With PII lurking within the background pixels of untold numbers of unstructured media files, the challenges of e-discovery redaction have become a new kind of monster altogether. A time-consuming, expensive task, with a high likelihood of human error. One that requires attorneys to laboriously scour individual photos, videos, and audio files, searching for faces, objects, and words to blur, mute, and obscure by hand.

Considering that, on average, every attorney wastes over eleven hours per week on document review related problems, it’s no wonder that attorneys on both sides of the aisle are simply agreeing to leave out this evidence altogether.

However, anyone who’s been paying attention to current technological trends knows that this is fast becoming a non-option.

Around the globe, the number of cases relying almost exclusively on unstructured data are climbing, so it’s no longer enough for AI solutions to offer text redaction, alone. Instead, attorneys need a program that comes equipped with automated redaction software.

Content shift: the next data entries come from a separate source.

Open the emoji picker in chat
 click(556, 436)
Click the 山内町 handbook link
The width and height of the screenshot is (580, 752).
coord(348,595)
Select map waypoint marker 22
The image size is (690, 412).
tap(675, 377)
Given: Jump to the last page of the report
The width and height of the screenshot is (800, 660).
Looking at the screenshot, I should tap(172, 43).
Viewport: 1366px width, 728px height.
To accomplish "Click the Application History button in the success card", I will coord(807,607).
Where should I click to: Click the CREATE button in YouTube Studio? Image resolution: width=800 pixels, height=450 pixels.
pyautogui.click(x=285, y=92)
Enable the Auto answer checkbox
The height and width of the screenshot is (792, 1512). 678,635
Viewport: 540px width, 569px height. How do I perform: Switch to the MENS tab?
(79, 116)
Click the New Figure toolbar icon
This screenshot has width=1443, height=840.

The kind of redaction machine learning algorithms that can not only find and redact PII in text, but in audio, photo, and video files, too.

That’s why we’re pleased to introduce Veritone Redact’s fully automated redaction software, which is capable of protecting PII in whatever form of unstructured media it might appear—just as prescribed!

Veritone’s Automated Redaction Software: the AI-Powered Solution

With Veritone Redact, protecting the personally identifiable information of individuals is now easier than ever before—more importantly, it’s more effective.

Attorneys who take advantage of this program will have access to a myriad of different PII detection tools, which can help them expedite e-discovery redaction, curb costs, save valuable resources, and decrease the likelihood of human error.

Here’s a closer look at some of these tools.


The ability to search for faces, user-defined objects, and even spoken words and phrases contained within video and audio evidence. Files can then be flagged and marked to make subsequent searches much easier.

Define and Live Track

The ability to select a specific object inside a video (such as an ID card, notebook, face, or any other user-defined object), which can then be marked and automatically tracked throughout the rest of the video. Live tracking can then mark the zone of redaction with nothing more than a click of a cursor.


The ability to automatically blur out faces, user-defined objects, and even distort spoken words and phrases contained within video and audio evidence. These areas can then be flagged and marked to make subsequent searches much easier.


The ability to generate a comprehensive report of all the actions taken against redacted video or audio evidence. This allows attorneys to quickly and easily meet compliance requirements with a chain of custody support.

Search Audio

The ability to quickly locate words and phrases spoken within audio evidence (such as interview room recordings, 911 calls, or body cam audio), and organize these clips with a keyword search. All audio redaction includes a written transcript for added visual support and accuracy.


The ability to download redacted videos, audio files, and ‘action taken’ reports to a local computer, with no more effort than it takes to click a mouse.


The ability to manage digital evidence and redaction workloads, by tagging audio or video evidence with a ‘current review status.’ This, in turn, makes workflow more efficient, and progress tracking much simpler.

Legal AI: The Power to Redact, and The Power to Predict

Protecting confidential information is one of the biggest concerns with any large-scale e-discovery project. Luckily, not only can Veritone redact PII within text, it can handle the complexities of unstructured media, as well. And—when used in conjunction with Veritone Illuminate, an AI-powered early case assessment tool—the modern attorney is not only capable of tackling the biggest hurdles in document review, they also have an added superpower…

They can tell the future.

With AI algorithms that can recognize and analyze patterns within evidence, legal professionals can now receive early case insights, which can help predict a lawsuit’s optimal direction, all before attorneys even know what they’re dealing with.

And if that isn’t telling the future, we don’t know what is.